● **Instrucción escrita 1**:
¿Qué cultivos menciona el texto sobre Guatemala como actividades con ingresos sostenidos en la costa sur?
● **Instrucción escrita 2**:
Transcribe sin cambios, del texto sobre Guatemala, todo lo que va desde "La nuestra es" hasta "de la zona.".

● **Texto citado**:
+===+
La nuestra es una sociedad esquizoide en un sentido al menos: la ausencia o percepción alterada de la realidad. La bonanza en los territorios de la costa sur por las actividades con ingresos sostenidos relacionadas con el cultivo de la caña de azúcar, la palma africana, el hule o las fincas de piña es una dimensión hipotecada de la realidad que no corresponde a lo que uno puede ligeramente percibir a través de un recorrido por parcelamientos y microparcelamientos de la zona.
Recorriendo carreteras, caminos de terracería, puentes estrechos, extensiones vastas de monocultivos, aldeas, parcelamientos, colonias, empieza una a preguntarse qué es lo que une a este cuerpo gelatinoso que llamamos Guatemala. ¿Qué lazos hemos construido —si hemos construido alguno— para aferrarnos todos a esta tierra y sentir al otro como parte nuestra?
+===+
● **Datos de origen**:
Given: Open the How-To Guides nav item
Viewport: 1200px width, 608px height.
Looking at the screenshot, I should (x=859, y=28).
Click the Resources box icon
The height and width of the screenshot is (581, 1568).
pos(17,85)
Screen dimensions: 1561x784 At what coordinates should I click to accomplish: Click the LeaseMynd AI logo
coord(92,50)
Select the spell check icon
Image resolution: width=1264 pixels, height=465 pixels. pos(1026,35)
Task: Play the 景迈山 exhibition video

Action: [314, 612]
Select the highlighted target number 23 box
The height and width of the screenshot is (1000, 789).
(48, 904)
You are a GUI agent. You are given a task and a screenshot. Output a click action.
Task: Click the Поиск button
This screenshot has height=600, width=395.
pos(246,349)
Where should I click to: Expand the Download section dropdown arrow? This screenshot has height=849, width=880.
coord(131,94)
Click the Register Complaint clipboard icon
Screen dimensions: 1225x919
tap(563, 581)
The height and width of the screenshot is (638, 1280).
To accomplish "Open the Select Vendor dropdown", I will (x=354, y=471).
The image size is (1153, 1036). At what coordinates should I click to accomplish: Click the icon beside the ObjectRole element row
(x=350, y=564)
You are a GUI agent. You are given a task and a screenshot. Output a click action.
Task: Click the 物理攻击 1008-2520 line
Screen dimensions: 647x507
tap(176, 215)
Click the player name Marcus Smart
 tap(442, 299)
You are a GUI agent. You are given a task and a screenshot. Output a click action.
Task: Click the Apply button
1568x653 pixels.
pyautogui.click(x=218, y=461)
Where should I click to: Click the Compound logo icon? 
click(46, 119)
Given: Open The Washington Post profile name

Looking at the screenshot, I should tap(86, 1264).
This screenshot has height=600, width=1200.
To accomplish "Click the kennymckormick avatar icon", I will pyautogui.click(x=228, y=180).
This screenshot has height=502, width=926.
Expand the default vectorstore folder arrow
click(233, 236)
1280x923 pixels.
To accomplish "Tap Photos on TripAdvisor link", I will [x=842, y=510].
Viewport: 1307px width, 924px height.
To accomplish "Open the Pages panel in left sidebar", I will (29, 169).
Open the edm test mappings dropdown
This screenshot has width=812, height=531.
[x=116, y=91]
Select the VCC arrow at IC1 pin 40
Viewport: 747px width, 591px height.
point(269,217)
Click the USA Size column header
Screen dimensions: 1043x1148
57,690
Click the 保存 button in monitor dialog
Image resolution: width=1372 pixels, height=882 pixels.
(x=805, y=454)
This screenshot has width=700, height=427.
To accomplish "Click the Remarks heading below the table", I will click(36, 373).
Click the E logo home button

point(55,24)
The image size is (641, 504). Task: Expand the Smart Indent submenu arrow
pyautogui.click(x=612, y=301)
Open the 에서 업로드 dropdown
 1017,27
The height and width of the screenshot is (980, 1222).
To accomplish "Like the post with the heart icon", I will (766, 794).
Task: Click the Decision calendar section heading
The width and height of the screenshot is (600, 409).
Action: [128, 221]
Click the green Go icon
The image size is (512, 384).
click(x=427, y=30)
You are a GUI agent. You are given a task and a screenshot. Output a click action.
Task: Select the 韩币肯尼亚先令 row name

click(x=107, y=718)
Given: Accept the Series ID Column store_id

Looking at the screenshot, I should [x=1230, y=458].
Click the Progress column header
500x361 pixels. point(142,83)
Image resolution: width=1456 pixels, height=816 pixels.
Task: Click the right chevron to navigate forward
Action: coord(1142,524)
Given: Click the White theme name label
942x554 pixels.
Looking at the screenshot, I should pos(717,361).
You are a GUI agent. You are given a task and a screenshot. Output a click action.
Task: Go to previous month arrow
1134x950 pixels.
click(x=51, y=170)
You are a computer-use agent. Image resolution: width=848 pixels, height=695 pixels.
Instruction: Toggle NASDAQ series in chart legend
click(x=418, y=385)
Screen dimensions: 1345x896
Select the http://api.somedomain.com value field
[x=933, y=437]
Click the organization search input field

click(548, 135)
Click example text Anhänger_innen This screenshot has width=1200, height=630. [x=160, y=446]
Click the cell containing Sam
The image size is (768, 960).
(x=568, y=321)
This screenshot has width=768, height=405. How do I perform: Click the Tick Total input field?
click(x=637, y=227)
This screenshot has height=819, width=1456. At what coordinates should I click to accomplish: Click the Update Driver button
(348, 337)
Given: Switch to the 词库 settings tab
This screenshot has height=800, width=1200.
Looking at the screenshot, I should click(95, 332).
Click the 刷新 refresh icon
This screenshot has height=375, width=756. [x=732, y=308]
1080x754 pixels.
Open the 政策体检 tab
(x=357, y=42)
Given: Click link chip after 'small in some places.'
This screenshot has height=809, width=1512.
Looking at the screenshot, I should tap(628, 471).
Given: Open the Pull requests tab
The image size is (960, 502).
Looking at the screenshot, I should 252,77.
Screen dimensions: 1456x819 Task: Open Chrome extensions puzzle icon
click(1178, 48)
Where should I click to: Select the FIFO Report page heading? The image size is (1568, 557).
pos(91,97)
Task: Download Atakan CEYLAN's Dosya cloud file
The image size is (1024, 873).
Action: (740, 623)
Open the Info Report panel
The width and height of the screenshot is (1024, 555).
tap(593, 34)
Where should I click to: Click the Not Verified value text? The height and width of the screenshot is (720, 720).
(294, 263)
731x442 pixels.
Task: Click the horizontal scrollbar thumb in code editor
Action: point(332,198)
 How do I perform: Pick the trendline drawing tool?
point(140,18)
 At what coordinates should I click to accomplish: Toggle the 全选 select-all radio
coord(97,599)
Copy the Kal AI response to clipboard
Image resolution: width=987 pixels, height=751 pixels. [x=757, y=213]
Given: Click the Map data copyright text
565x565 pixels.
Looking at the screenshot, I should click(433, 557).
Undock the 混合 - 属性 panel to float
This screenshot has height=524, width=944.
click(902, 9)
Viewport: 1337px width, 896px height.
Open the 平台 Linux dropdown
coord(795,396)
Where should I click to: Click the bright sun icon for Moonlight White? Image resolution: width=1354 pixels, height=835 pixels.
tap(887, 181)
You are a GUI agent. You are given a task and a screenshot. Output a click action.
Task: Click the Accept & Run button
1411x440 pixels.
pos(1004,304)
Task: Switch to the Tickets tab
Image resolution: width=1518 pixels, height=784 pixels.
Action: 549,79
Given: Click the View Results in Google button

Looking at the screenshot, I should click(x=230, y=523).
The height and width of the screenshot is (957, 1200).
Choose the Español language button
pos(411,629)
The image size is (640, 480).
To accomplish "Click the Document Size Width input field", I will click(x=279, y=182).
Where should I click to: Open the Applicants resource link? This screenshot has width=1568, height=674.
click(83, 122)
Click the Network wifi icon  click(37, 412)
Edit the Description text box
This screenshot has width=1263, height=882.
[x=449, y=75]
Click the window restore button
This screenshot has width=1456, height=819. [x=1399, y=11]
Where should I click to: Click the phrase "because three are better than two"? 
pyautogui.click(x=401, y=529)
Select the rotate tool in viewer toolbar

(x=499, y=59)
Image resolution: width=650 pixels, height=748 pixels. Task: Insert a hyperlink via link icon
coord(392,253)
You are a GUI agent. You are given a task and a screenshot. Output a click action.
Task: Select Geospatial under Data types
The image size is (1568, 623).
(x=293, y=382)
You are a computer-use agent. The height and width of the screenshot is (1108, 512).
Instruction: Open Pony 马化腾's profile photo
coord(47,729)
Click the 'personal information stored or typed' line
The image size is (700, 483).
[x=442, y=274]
+===+
● **Respuesta esperada 1**:
La caña de azúcar, la palma africana, el hule y la piña.

● **Respuesta esperada 2**:
La nuestra es una sociedad esquizoide en un sentido al menos: la ausencia o percepción alterada de la realidad. La bonanza en los territorios de la costa sur por las actividades con ingresos sostenidos relacionadas con el cultivo de la caña de azúcar, la palma africana, el hule o las fincas de piña es una dimensión hipotecada de la realidad que no corresponde a lo que uno puede ligeramente percibir a través de un recorrido por parcelamientos y microparcelamientos de la zona.